The following syntax can be used to read data from a rslt-format data file called test.rslt into matlab:

[prolog,time,d1names,d1data,d2names,d2data,ntime,ngate,acfs]=read_ncar(test.rslt);

The d1names and d2names arrays contain the (ASCII) names of the one-dimensional and two-dimensional variables retrieved from the file. The d1data contains the one-dimensional variables (i.e. one value per integration period) such as azimuth, elevation and transmitter power. The d2data contains all of the two-dimensional parameters (those with gate-dependent values). The time array contains the times in julian day form, with a start date and time and an end date and time for each integration period. This means that the time array has dimensions of (ntimes,4).

The d2data array will initially come out as a 1-d array of length (gates*times). This has to be reshaped according to the number of times (which can be found from the dimension of the time array). For instance, if d2names(:,4) is "NE" then the electron density is the fourth of the d2names variables. In this case, the electron density values can be extracted from the file using:

ne=d2d(:,4)
ne=reshape(nheights,ntimes)

If this example seems too abstruse, a quick look at the inner workings of a matlab program based on the read_ncar utility, e.g. /home/eiscat/ian/matlab/plotting/cmp.m, will provide a practical example of how to use the utility.
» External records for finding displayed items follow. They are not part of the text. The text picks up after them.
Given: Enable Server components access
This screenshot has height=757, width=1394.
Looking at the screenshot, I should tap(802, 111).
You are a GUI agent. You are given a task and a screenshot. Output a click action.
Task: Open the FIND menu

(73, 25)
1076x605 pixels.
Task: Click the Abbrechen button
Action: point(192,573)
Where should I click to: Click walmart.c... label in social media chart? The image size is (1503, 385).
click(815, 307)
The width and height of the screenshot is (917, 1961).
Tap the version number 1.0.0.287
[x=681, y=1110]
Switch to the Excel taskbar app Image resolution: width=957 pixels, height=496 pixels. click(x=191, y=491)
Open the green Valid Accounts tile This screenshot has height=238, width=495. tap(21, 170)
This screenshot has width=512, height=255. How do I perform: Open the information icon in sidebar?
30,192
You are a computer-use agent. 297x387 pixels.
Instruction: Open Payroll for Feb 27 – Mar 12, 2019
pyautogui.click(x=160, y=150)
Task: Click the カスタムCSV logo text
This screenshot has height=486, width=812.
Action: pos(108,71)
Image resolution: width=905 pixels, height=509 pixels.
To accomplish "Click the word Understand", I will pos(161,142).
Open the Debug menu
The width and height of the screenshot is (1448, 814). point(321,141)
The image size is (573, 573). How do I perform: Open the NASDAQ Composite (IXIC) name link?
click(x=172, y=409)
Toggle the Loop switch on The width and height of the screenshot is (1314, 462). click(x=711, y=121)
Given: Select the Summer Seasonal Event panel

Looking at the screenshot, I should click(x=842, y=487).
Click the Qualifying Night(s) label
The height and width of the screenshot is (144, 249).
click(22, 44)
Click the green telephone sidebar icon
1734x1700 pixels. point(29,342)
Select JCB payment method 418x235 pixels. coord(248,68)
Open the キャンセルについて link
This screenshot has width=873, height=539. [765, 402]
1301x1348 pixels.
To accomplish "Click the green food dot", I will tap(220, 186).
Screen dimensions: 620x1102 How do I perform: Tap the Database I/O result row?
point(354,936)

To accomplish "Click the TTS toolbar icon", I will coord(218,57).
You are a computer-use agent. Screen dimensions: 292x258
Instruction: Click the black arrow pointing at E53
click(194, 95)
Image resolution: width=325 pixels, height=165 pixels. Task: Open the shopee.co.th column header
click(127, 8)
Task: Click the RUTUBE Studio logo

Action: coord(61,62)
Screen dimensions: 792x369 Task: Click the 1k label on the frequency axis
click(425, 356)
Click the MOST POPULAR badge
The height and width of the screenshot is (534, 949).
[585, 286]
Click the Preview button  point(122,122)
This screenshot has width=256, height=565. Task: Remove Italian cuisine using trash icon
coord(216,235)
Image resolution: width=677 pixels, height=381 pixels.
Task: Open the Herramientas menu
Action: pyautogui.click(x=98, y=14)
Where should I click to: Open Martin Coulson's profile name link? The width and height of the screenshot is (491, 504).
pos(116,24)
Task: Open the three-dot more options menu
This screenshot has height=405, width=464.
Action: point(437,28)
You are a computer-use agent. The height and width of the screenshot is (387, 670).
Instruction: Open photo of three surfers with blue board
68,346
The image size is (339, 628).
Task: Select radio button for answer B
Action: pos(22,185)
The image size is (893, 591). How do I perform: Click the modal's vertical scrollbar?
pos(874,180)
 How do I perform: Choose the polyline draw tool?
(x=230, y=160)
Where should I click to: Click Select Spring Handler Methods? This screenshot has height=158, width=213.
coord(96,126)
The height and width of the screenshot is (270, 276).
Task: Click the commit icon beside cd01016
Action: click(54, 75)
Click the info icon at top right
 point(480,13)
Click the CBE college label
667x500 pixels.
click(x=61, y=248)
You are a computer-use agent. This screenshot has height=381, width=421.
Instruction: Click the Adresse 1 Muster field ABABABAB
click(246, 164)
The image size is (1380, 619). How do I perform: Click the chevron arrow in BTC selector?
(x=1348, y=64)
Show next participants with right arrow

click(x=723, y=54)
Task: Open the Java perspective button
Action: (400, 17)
Reading rslt files into idl.

A number of utilities exist to read rslt-format analysed data files into idl. These utilities exist on the clustered nodes in the directory /soft/eiscat/shlib/idl/ncar. The functions in this area provide some kind of basic toolkit for getting analysed data into IDL and to look at it.

For instance:

c=ncar_open1(`test.rslt')
d=ncar_read_profile(c)

will produce an idl data structure, d, containing all of the variables extracted from the rslt-format file, test.rslt.

Again, inspection of a simple program like /home/eiscat/ian/idl/prof_plot.pro will show a simple example of how these software utilities can be used.

Reading rslt files into FORTRAN programs

Because the format of rslt files is very simple, it is relatively easy to read data from rslt-format files into FORTRAN programs. The program /home/eiscat/ian/programs/ncar_read.f provides an example.